Exercise aim: Reproduce every one of the entries below word for word, leaving out the pictures.

(Recorded data)
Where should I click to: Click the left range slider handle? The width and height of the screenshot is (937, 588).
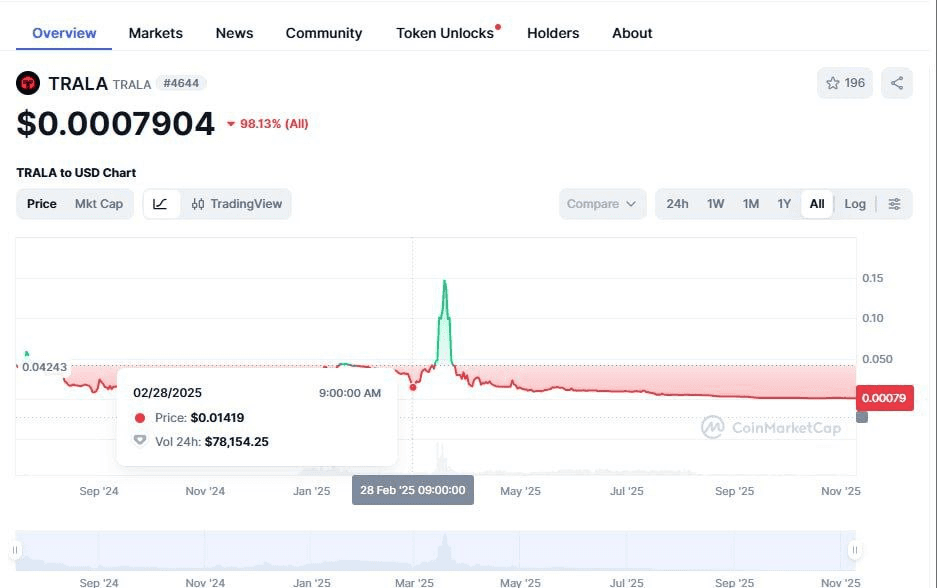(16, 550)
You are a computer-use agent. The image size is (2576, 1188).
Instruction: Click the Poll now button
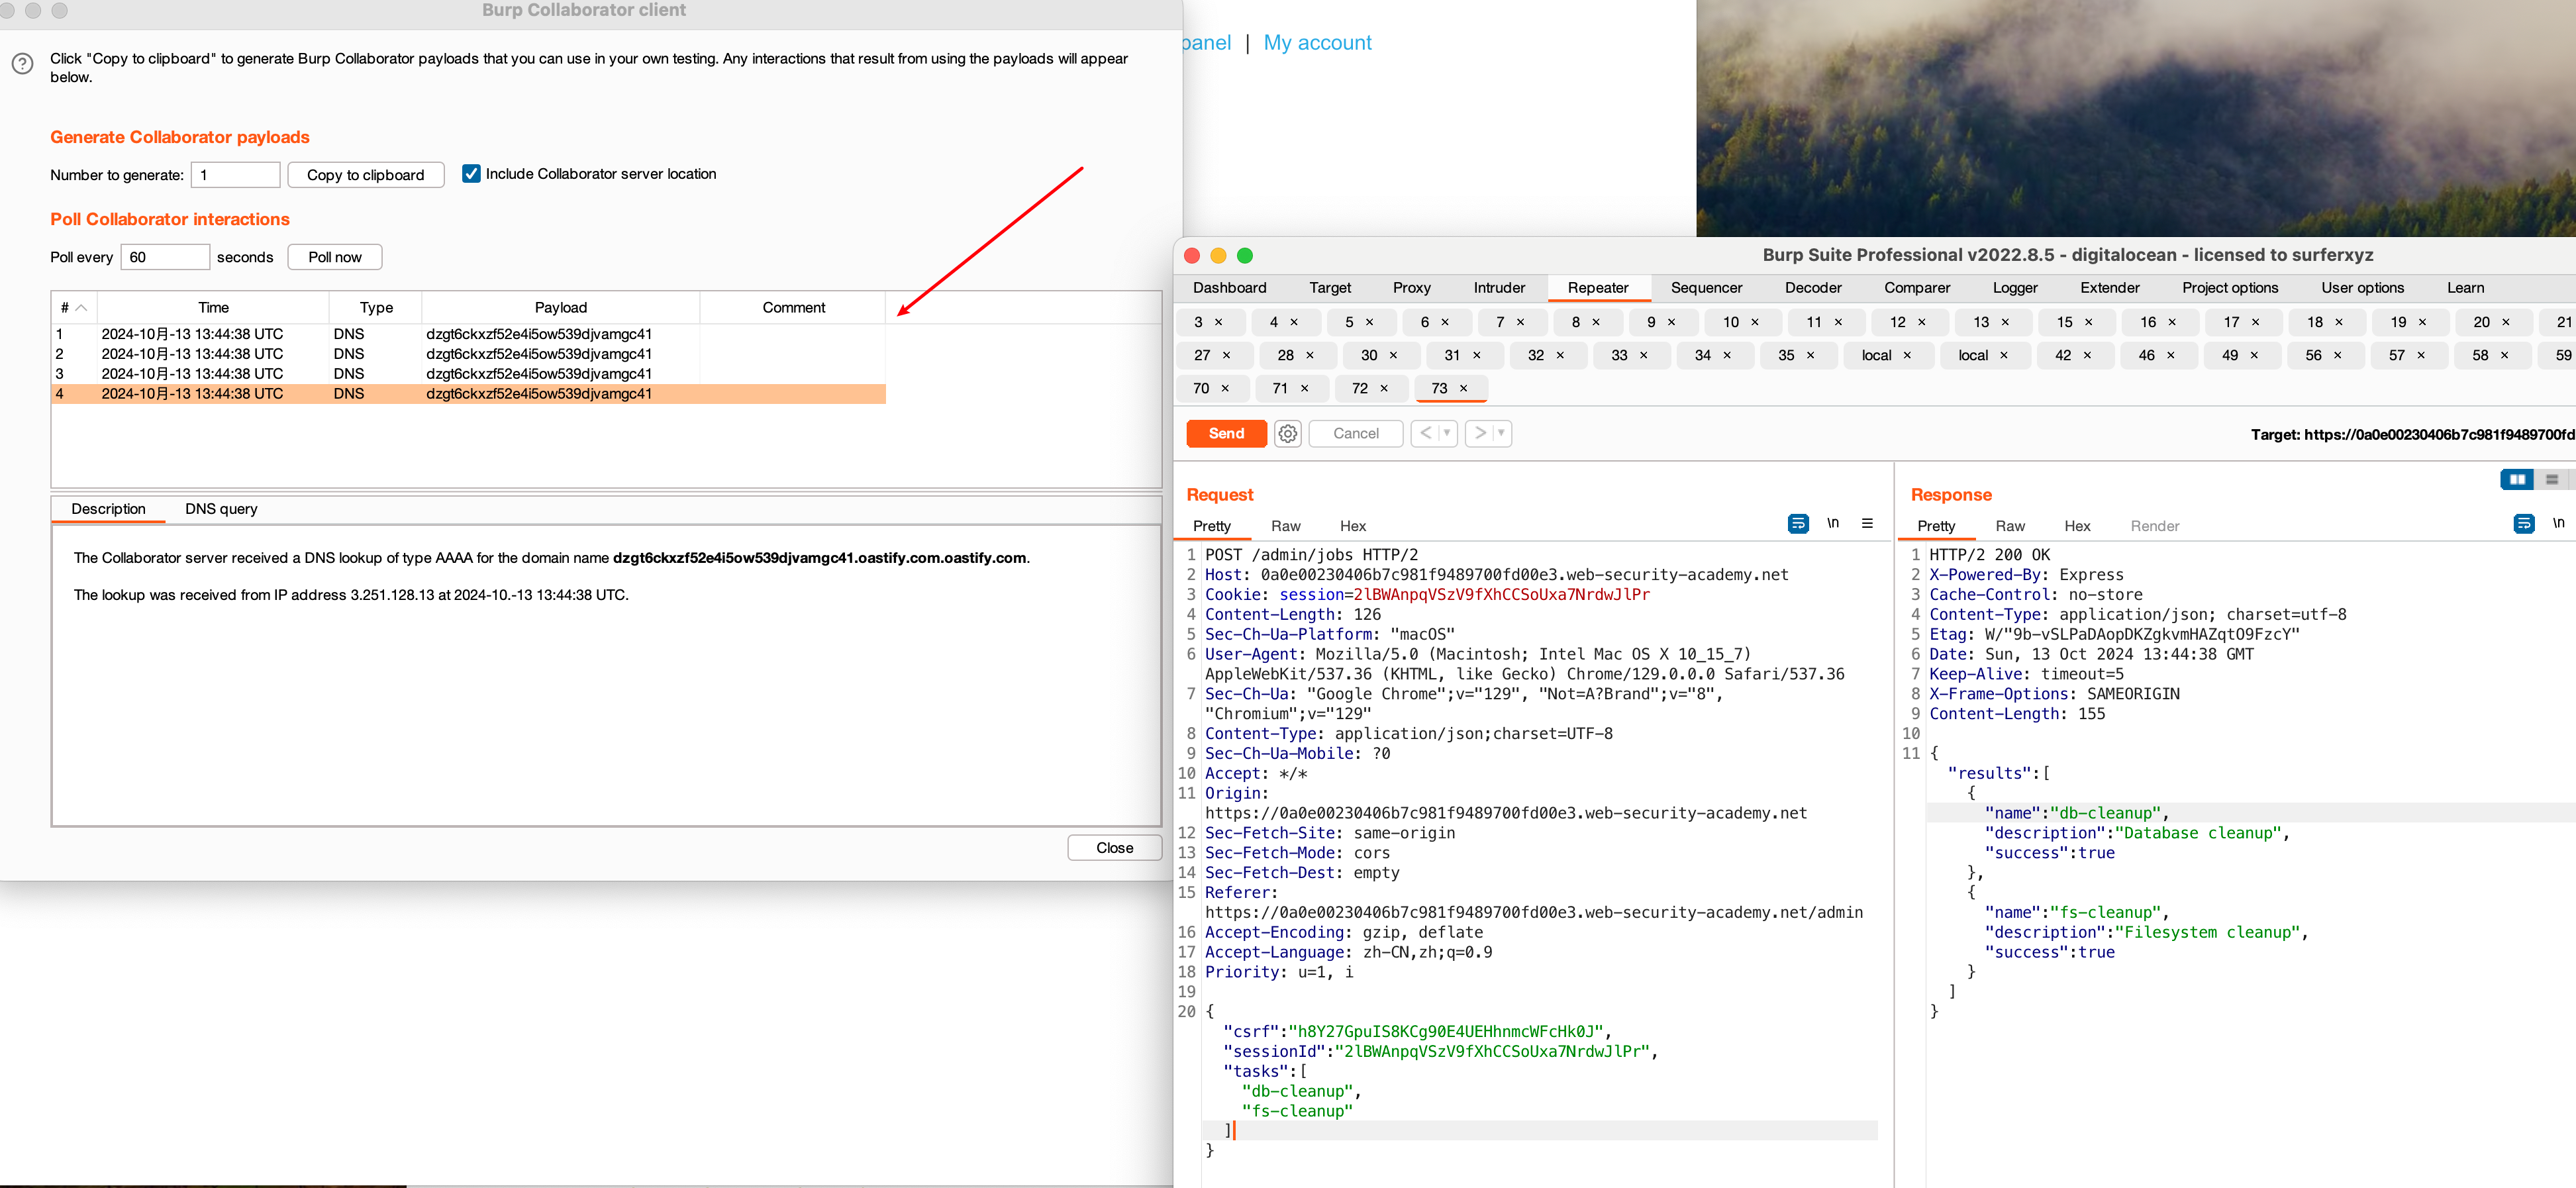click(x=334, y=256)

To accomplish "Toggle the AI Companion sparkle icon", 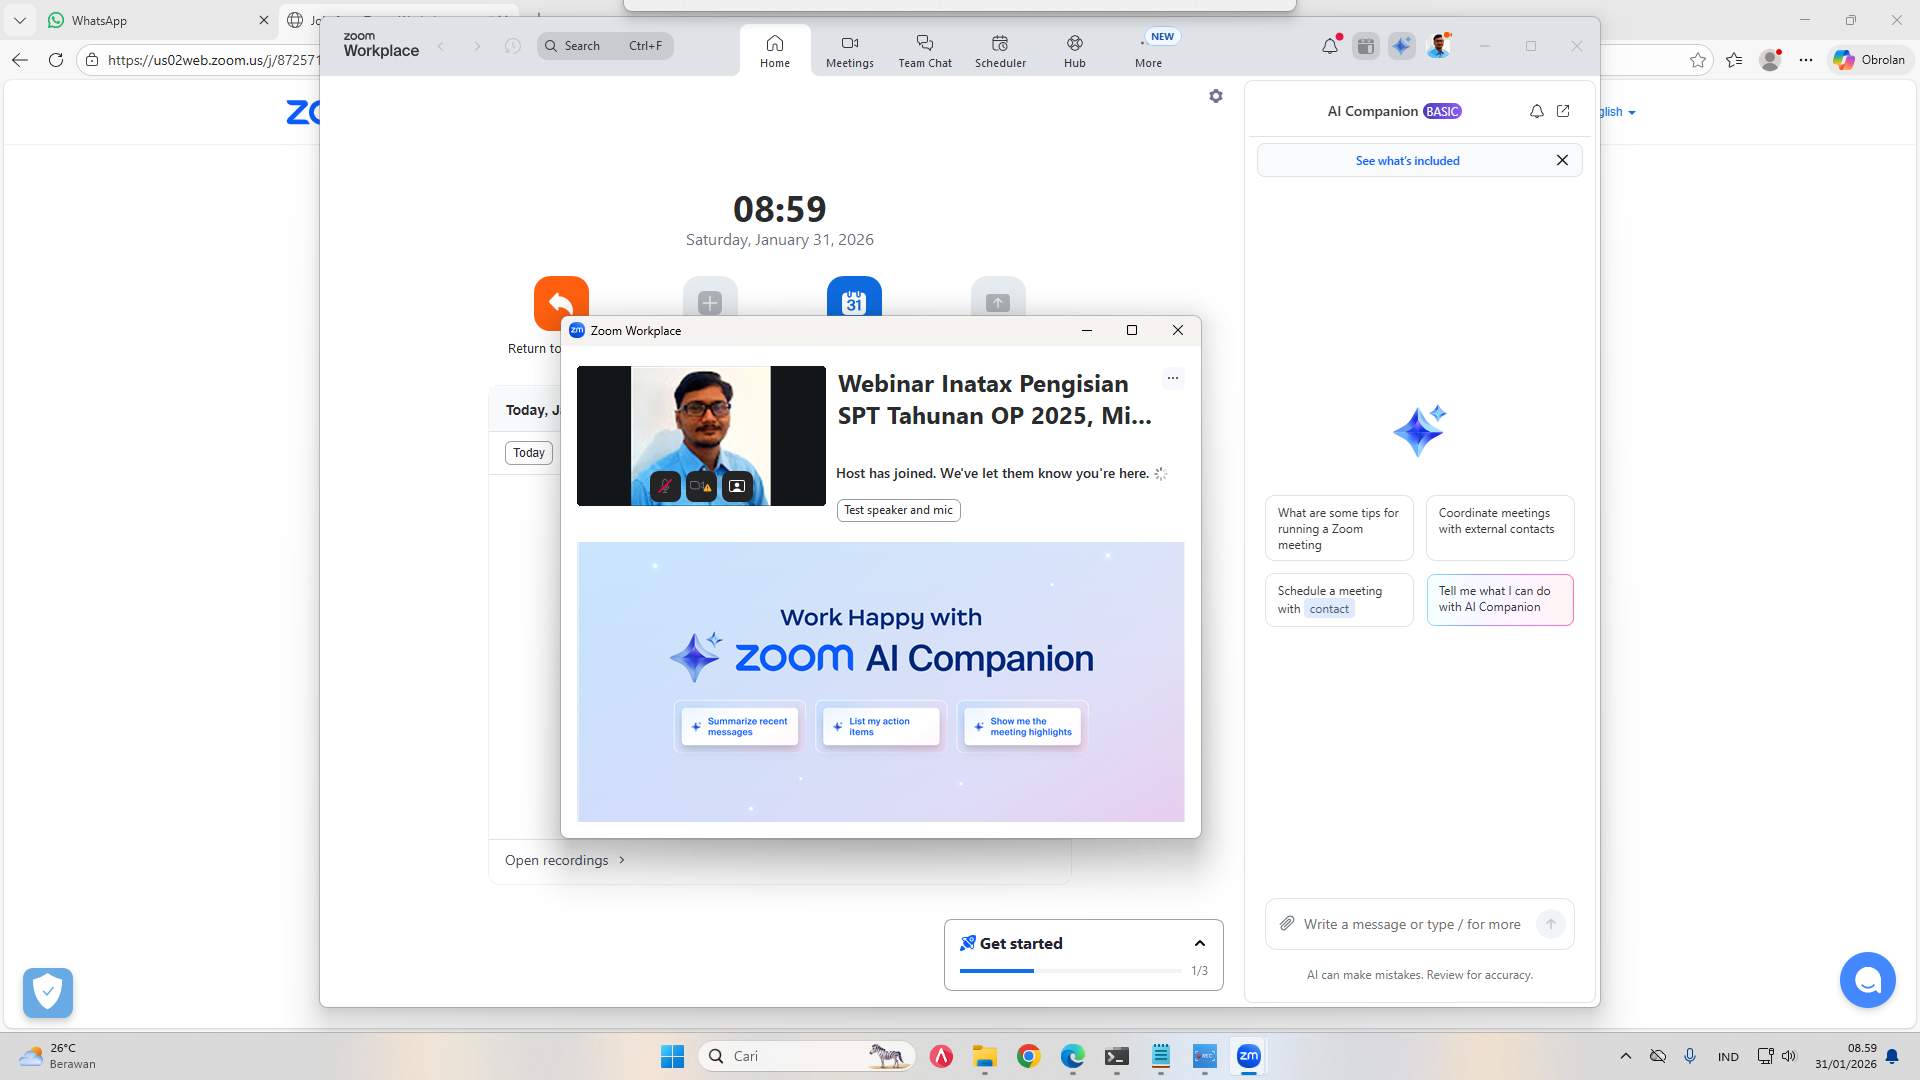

Task solution:
Where should I click to: Click the left range slider handle? The width and height of the screenshot is (937, 588).
(16, 550)
You are a computer-use agent. The image size is (2576, 1188).
Instruction: Click the Poll now button
click(x=334, y=256)

To accomplish "Toggle the AI Companion sparkle icon", 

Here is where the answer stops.